Bringing this back to Bubbles again- why might she want to run Programme:Arousal despite the social and emotional implications of that choice? Well, it may just feel good. It feels *nice* to be aroused, that's kind of the purpose. It's only when we start adding social mores and taboos on top of that that it becomes complicated. Bubbles shows real difficulty admitting to her own desires, to anything really that isn't logical. Part of her development is allowing herself to express those feelings. But to her, some of her feelings- grief, loss, confusion- are so overwhelming that avoiding them is an act of self-defence. And if some emotions are that hard to face, to make conscious, she might feel the same about others- if one snake is poisonous, all become suspect until proven otherwise. So her subconscious may be running her arousal programme on repeat, but she sure as hell isn't going to work too hard to reflect on that fact, because that would risk ending up vulnerable to other sources of psychological pain. This is a paradox- she is feeling something, but can't admit to herself that she is feeling it.

But there is a workaround. By throwing herself into the learned behaviours, she can maintain a herself in a place where she feels arousal but is not obliged to act on it, and can dismiss her inner tension as social anxiety. As the subject of all these emotions is Faye, a human, the only way she can get the object of her arousal to behave in the way she needs is to communicate with her, and she uses the human/AI emotional translator to do it.

Dammit, I just armchair psychologied a combat AI, didn't I? God I love QC.  :-)

EDIT: I think I am going to copy this over to the thread you started, and continue there if you have no objection.
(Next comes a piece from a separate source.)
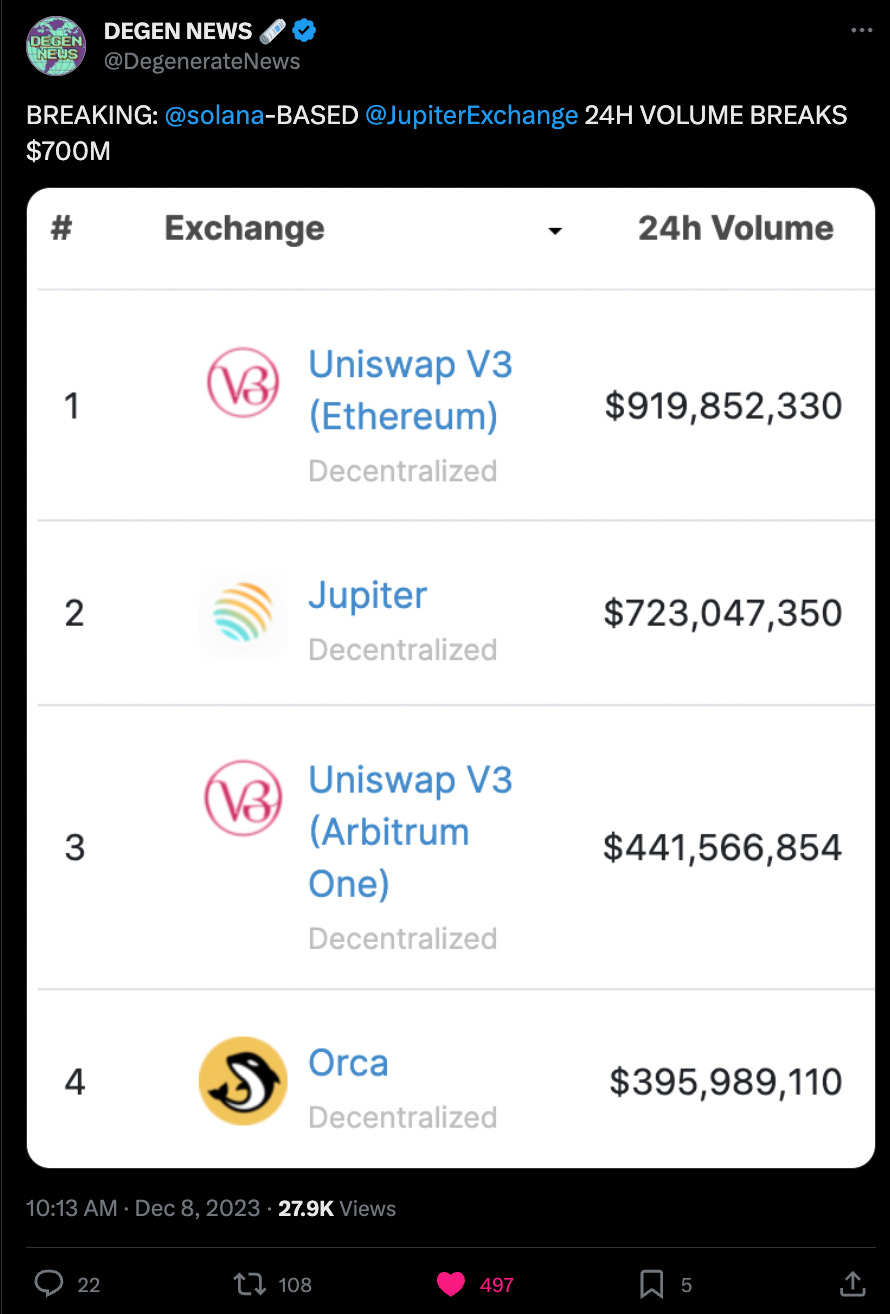Open the @solana mention link
The image size is (890, 1314).
click(x=214, y=115)
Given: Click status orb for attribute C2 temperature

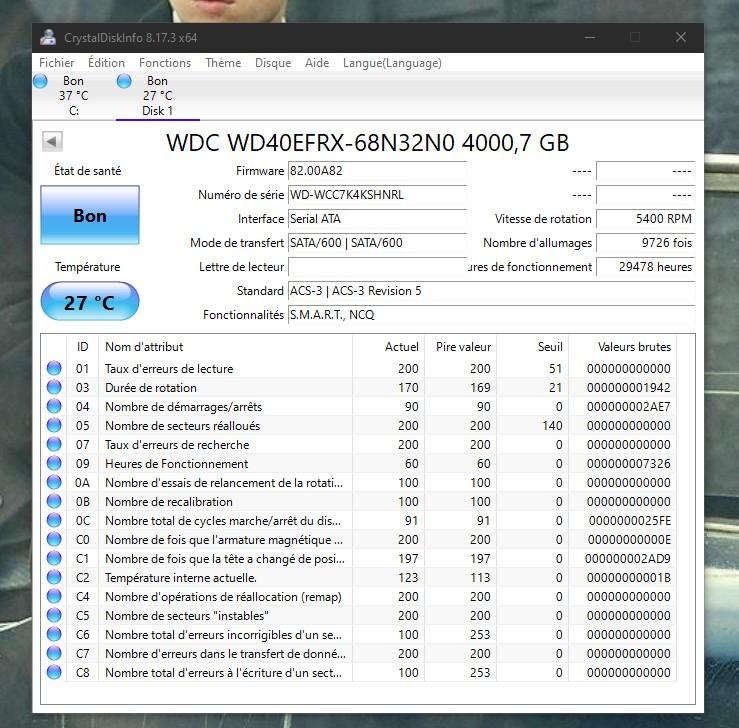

The weekly comic seems to have shifted focus, and I can go on about this stuff for ages if I'm not careful.

SpanielBear:

--- Quote from: Tova on 08 Feb 2018, 17:55 ---I think this is a fine place to end this story arc, at least for now. I hope to see a new storyline in the next comic. And/or shenanigans.

--- End quote ---

Shenanigans! Mere Shenanigans!? This is high drama of the utmost import! DALE HAS SHAVED!!!!

Aenno:

--- Quote from: Perfectly Reasonable on 08 Feb 2018, 18:03 ---Thanks to you folks, I am now imagining a love lorn toaster. Who is very proud of the toast it makes. But is there something more? And now plush chairs enter the picture...
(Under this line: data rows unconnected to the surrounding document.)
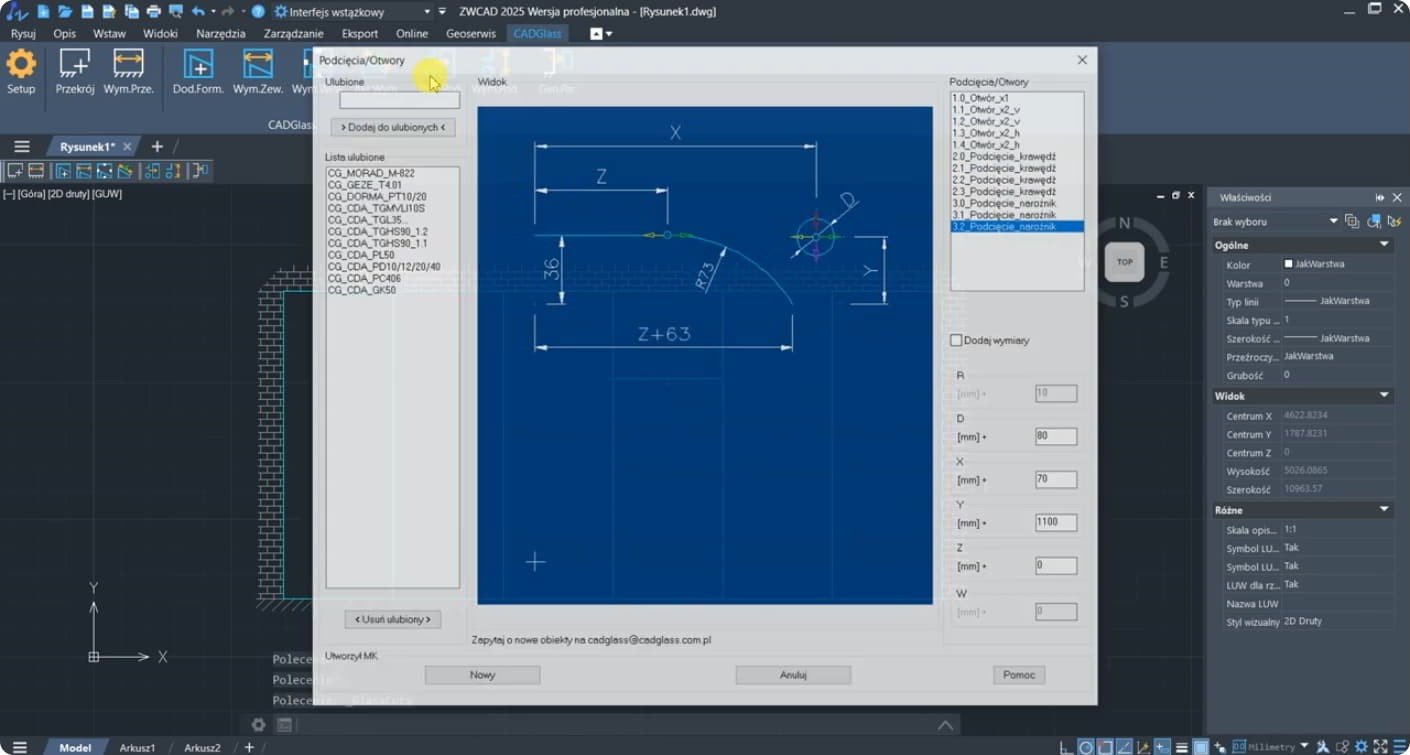Click the help question mark icon
The height and width of the screenshot is (755, 1410).
(x=258, y=12)
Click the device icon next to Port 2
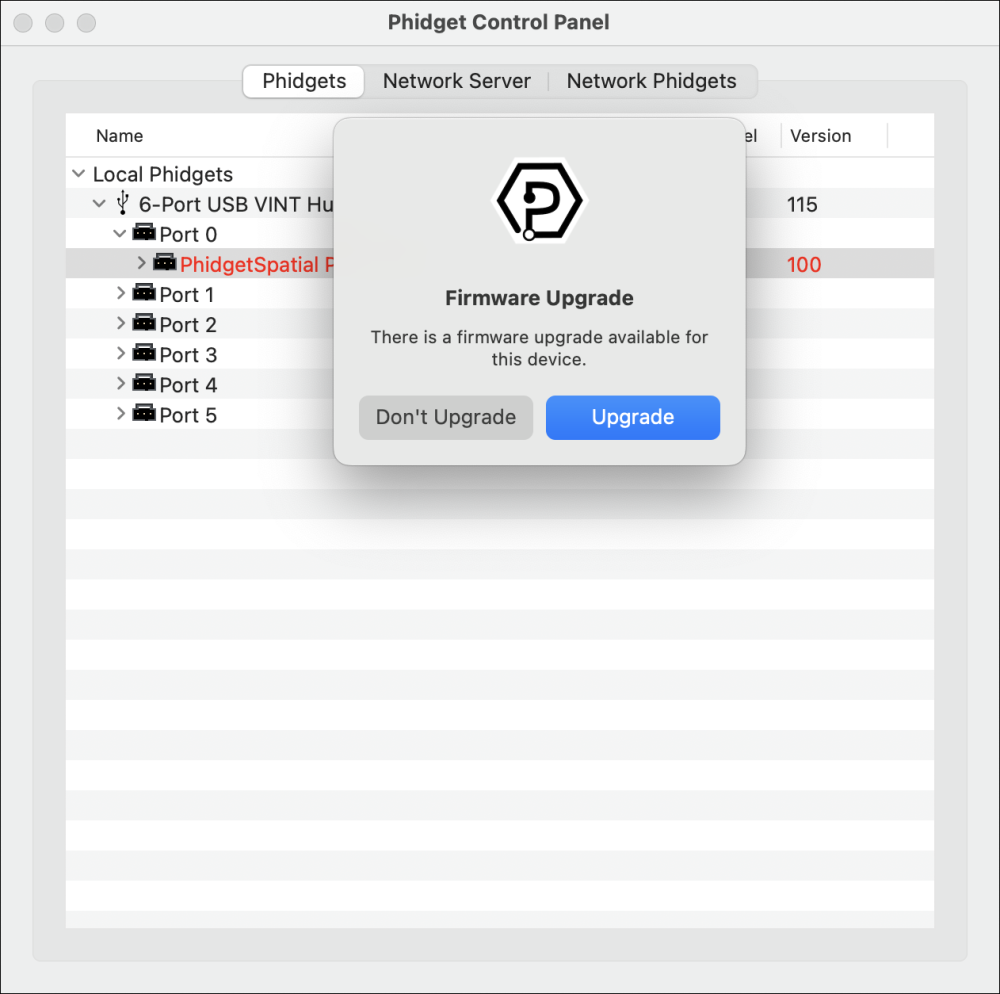 pos(145,324)
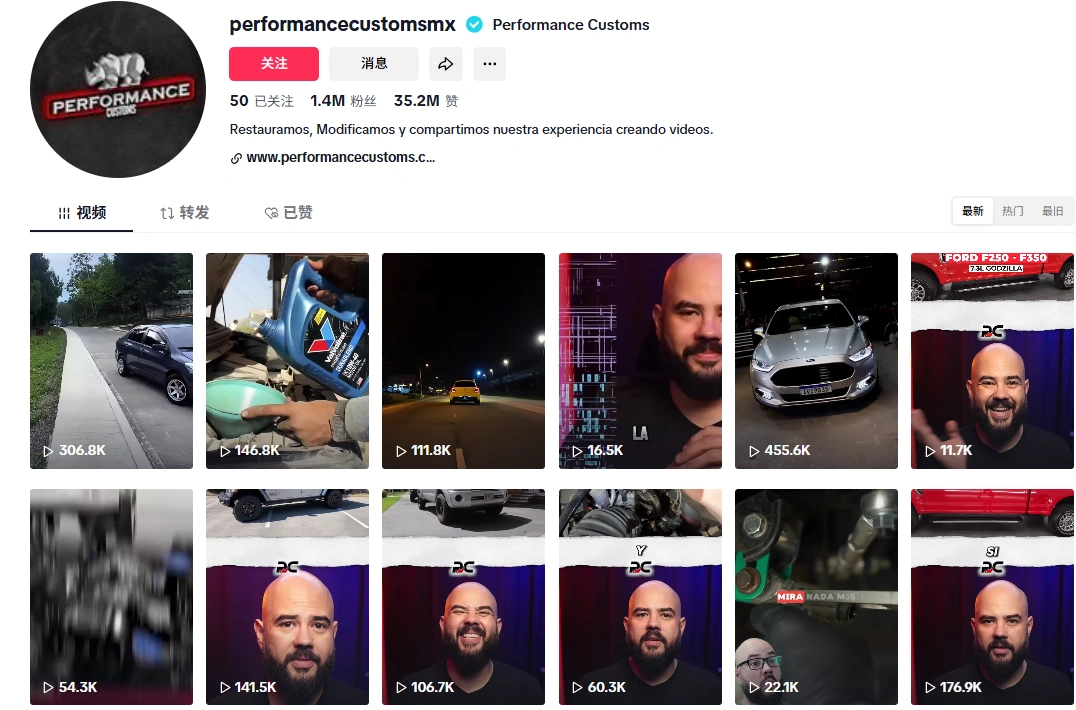Image resolution: width=1076 pixels, height=710 pixels.
Task: Open the three-dots more options menu
Action: [489, 64]
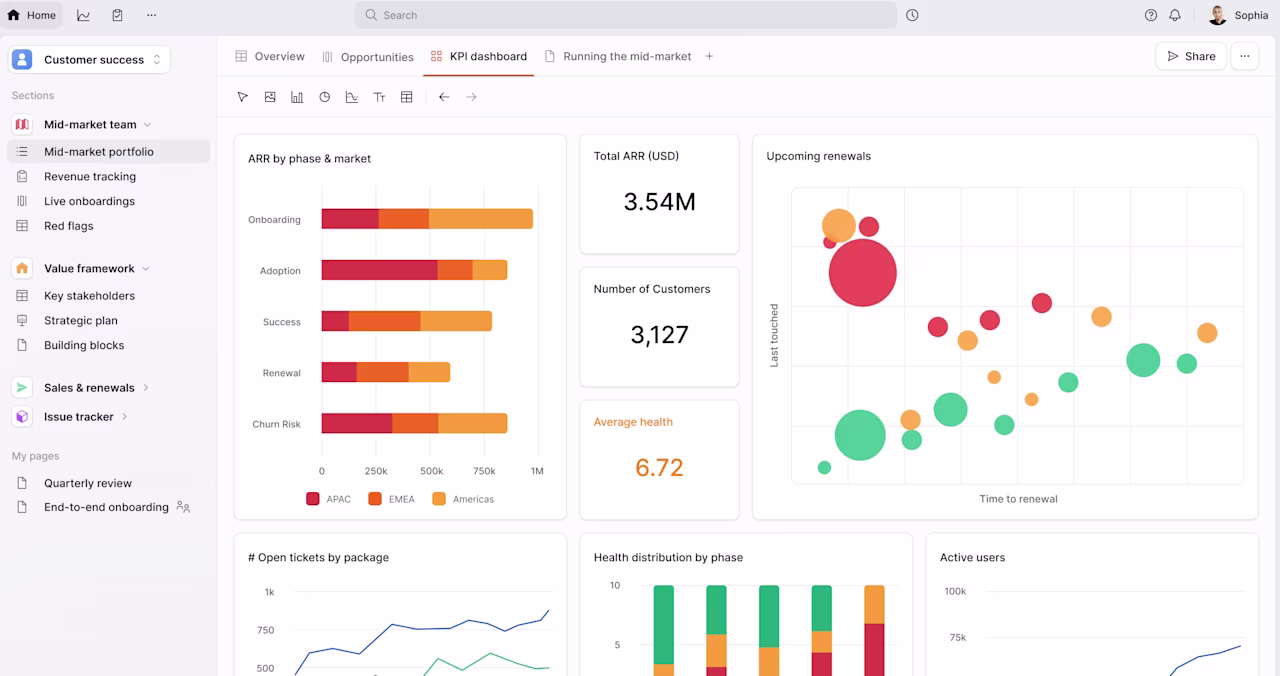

Am I on the verge of understanding Pintsize? (backs away hurriedly)

--- End quote ---
That's not my fault!
Plush chairs was a topic of Marten wet dream in a course of a comics, and AI put into toaster was an example Bubbles used to explain ways to modify AIs.

Perfectly Reasonable:
I will now indulge myself by repeating my head canon on AI:

1) AI is very much an emergent phenomenon and very poorly understood. There seems to be a great deal of randomness involved.

2) Generating a new AI is computationally expensive (like minting bitcoins) and not something you can do in your basement. I expect there are fewer than 20 super computers in the world that are capable of doing this.
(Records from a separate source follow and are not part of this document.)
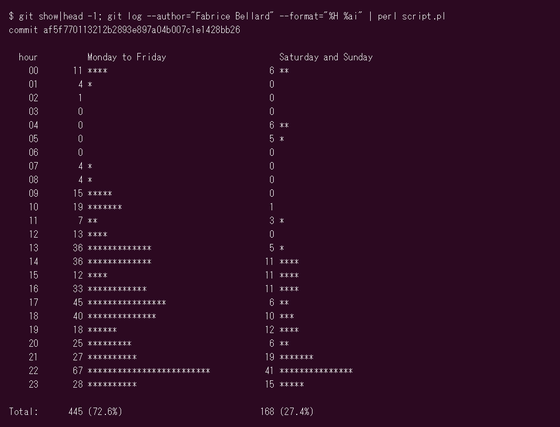Click the hour 10 weekday asterisk bar
The width and height of the screenshot is (560, 427).
coord(105,207)
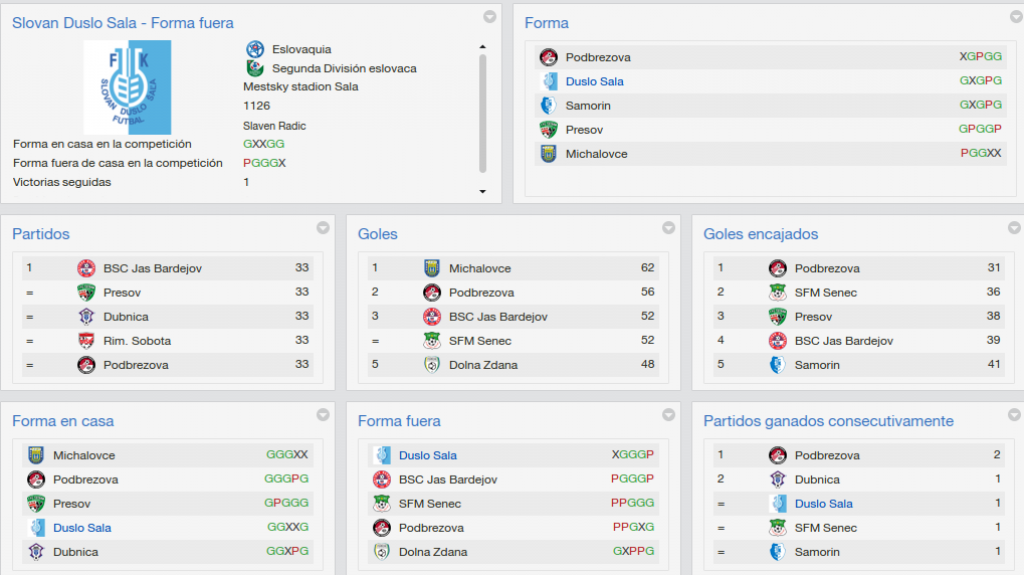Viewport: 1024px width, 575px height.
Task: Click the Dubnica crest in Partidos ganados consecutivamente
Action: 777,479
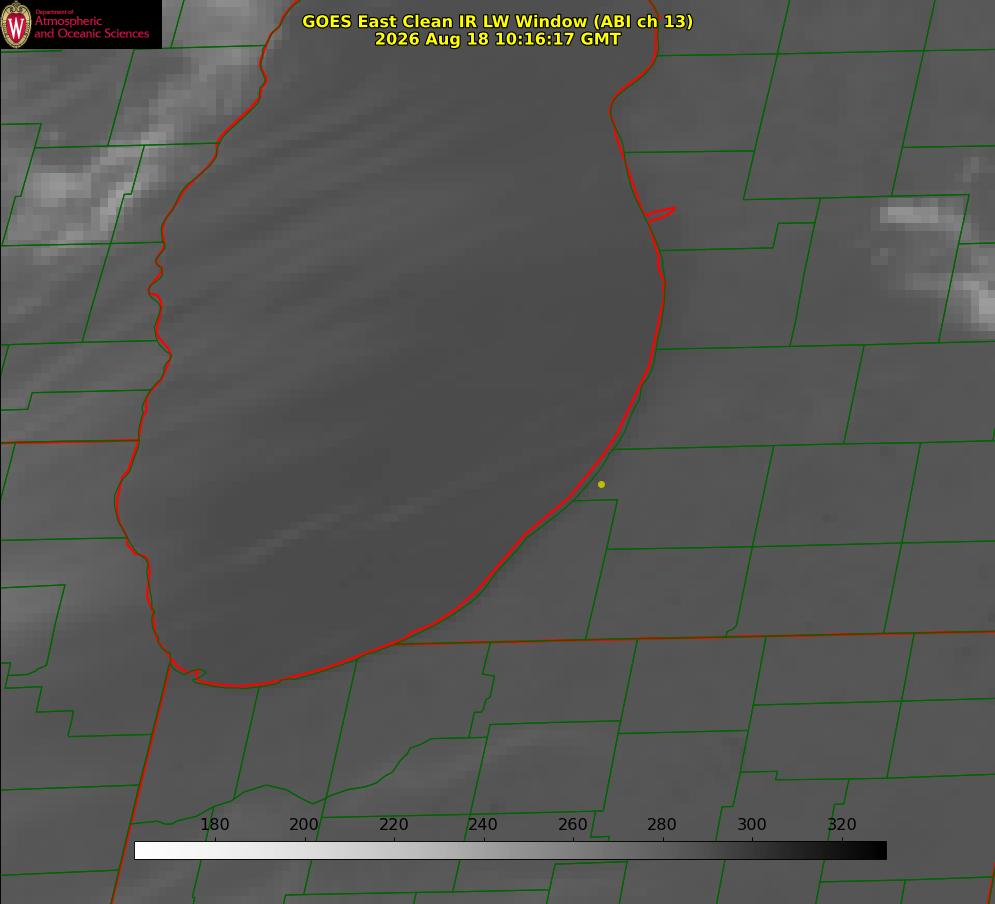Viewport: 995px width, 904px height.
Task: Click the 300 temperature label
Action: coord(752,824)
3) Once you have created an AI, you have an obligation to it. You cannot delete it, or shove it into a virtual world. It must be given the same potential for existence as a meatsack intelligence. (From the famous speech before the U.N. :   Not masters. Not slaves. Equals.)

So if you try to program an AI for a specific task, you are likely to end up with garbage that does not even compile, let alone run in a meaningful way. Keep trying, and you -may- get what you want .... along with a bunch of quirky AIs that you will need to place ... somewhere.

Speculating on how AIs might be programmed to react to certain stimuli is interesting ----
but speculative. For instance, AIs were not programmed to have libidos. (And they are not about to give them up.)

TheEvilDog:
Eh, new comic.

Let the screams begin in 5, 4, 3, 2...and go!